> [TEKS PILIHAN]:

RAJA-RAJA DINASTI WARMADEWA
Berdasarkan prasasti Blanjong yang
berangka tahun 914, Raja Bali pertama adalah Khesari Warmadewa.
Istananya berada di Singhadwalawa. Raja berikutnya adalah Sang Ratu Sri
Ugrasena. Ia memerintah sejak tahun 915 sampai 942. Istananya di
Singhamandawa. Masa pemerintahannya sezaman dengan Mpu Sindok di
Jawa Timur. Sang Ratu Sri Ugrasena meninggalkan sembilan prasasti, satu
di antaranya adalah prasasti Bobahan I. Setelah wafat, Sang Ratu Sri
Ugrasena dicandikan di Air Mandatu dan digantikan oleh raja-raja yang
memakai gelar Warmadewa (dinasti Warmadewa).
Raja pertama dari dinasti Warmadewa
adalah Aji Tabanendra Warmadewa. Raja ini memerintah tahun 955 – 967 M
bersama istrinya, Sang Ratu Luhur Sri Subhadrika Dharmadewi.
Penggantinya adalah Jayasingha Warmadewa. Raja inilah yang membuat
telaga (pemandian) dari sumber suci di desa Manukraya. Pemandian
itu disebut Tirta Empul, terletak di dekat Tampaksiring. Raja Jayasingha
Warmadewa memerintah sampai tahun 975 M. Raja Jayasingha digantikan
oleh Janasadhu Warmadewa. Ia memerintah tahun 975 – 983 M. Tidak ada
keterangan lain yang dapat diperoleh dari raja ini, kecuali tentang
anugerah raja kepada desa Jalah. Pada tahun 983 M, muncul seorang raja
wanita, yaitu Sri Maharaja Sri Wijaya Mahadewi (983 – 989 M).
Pengganti Sri Wijaya Mahadewi bernama
Dharma Udayana Warmadewa. Ia memerintah bersama permaisurinya, Gunapriya
Dharmapatni atau lebih dikenal dengan nama Mahendradatta, putri dari
Raja Makutawangsawardhana dari Jawa Timur. Sebelum naik takhta,
diperkirakan Udayana berada di Jawa Timur sebab namanya tergores dalam
prasasti Jalatunda.

> [DAFTAR TUGAS]:
(a) Berdasarkan teks tentang dinasti Warmadewa, mengapa Udayana diperkirakan berada di Jawa Timur sebelum naik takhta? Jawab dalam satu sampai tiga kalimat.
(b) Ulangi bagian teks tentang dinasti Warmadewa dari "Istananya berada di" sampai "Warmadewa (dinasti Warmadewa)." tanpa mengubah apa pun.

> [DATA TERSIMPAN]:
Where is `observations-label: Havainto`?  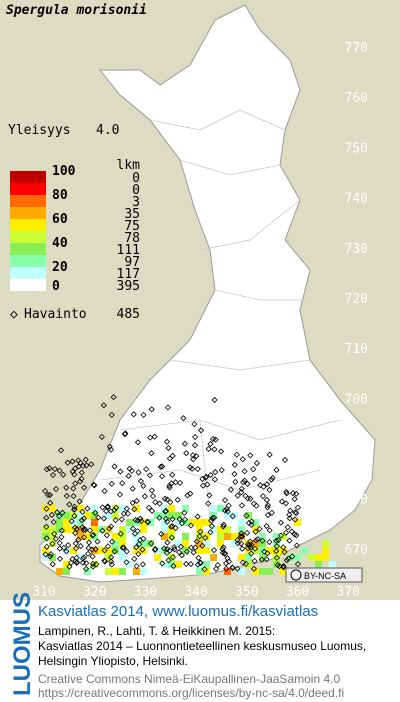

> [HASIL LATIHAN]:
(a) Udayana diperkirakan berada di Jawa Timur sebelum naik takhta karena namanya tergores dalam prasasti Jalatunda.

(b)
Istananya berada di Singhadwalawa. Raja berikutnya adalah Sang Ratu Sri
Ugrasena. Ia memerintah sejak tahun 915 sampai 942. Istananya di
Singhamandawa. Masa pemerintahannya sezaman dengan Mpu Sindok di
Jawa Timur. Sang Ratu Sri Ugrasena meninggalkan sembilan prasasti, satu
di antaranya adalah prasasti Bobahan I. Setelah wafat, Sang Ratu Sri
Ugrasena dicandikan di Air Mandatu dan digantikan oleh raja-raja yang
memakai gelar Warmadewa (dinasti Warmadewa).